One might think that these experiences would just reignite my longing, that sense of loss that accompanies no longer practicing one’s vocation, but that is not the case here (which surprises me a bit). I have come to terms with the fact that I shan’t be returning to academia (at least mostly) due to both health and geographic realities. But just sliding back into it for that brief time truly has been an extraordinary gift. Even if I won’t be teaching full time again, it is deeply meaningful to know that I still can, that those dormant parts of me are still thriving beneath the surface, that I can still ignite the passions and minds of students with my words. Those moments of dawning recognition and insight spreading across the faces of the arrayed students was an experience I thought I would never again have. But there it was, and once more I saw myself, the person I remember, that totality of me.

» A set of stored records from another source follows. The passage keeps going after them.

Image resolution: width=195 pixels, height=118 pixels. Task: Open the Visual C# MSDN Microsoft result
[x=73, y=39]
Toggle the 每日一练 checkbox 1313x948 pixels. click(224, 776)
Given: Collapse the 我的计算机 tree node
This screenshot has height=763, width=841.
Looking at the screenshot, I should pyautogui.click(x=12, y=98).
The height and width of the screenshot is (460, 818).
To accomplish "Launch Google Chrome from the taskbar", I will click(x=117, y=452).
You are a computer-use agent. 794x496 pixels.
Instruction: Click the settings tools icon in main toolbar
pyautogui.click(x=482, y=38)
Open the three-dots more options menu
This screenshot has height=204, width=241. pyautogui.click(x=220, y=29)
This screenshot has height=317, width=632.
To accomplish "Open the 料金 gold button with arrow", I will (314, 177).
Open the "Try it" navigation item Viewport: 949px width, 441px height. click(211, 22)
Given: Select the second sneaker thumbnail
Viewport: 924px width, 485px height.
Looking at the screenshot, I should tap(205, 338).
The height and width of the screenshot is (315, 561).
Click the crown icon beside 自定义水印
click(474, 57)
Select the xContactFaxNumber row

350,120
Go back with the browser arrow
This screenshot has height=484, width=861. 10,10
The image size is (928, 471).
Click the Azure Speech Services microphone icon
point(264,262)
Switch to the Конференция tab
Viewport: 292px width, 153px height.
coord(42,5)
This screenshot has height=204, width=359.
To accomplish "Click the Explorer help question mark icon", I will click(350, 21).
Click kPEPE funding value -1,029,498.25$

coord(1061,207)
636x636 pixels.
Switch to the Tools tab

In truth, that has been one of the greatest horrors of my continuing illness, the sense that part of me had been severed, my past hanging limp like a phantom limb. In just two days I saw that past returned to me; the knowledge that I am still me despite circumstances is a powerful experience. No, it is not the same as having all of that back, but sometimes the knowledge alone is enough. I will likely remain enormously frustrated as I deal with the business side of my practice, trying to explain those things that seem self-evident to my academic self to the assemblage of marketing and sales departments that consume so much of my reality. I will likely never quite settle into the reality that my practice is also a business with economic concerns, but seeing myself again, knowing that I still reflect my own self-image, means a lot. It is easy to no longer feel like oneself as the vicissitudes of change recast the realities of life. But in my visit you granted me a glimpse of who I still am, and for that more than anything else, I owe you a debt of gratitude.
The time there may have pushed my body to its breaking point (and even a bit beyond), but it remains a gift nonetheless. An old would has been soothed, a bit of the baggage has been sloughed off, a piece of the sorrow has been lifted away. So, thank you Drake for the chance to see myself in the mirror, even if just briefly.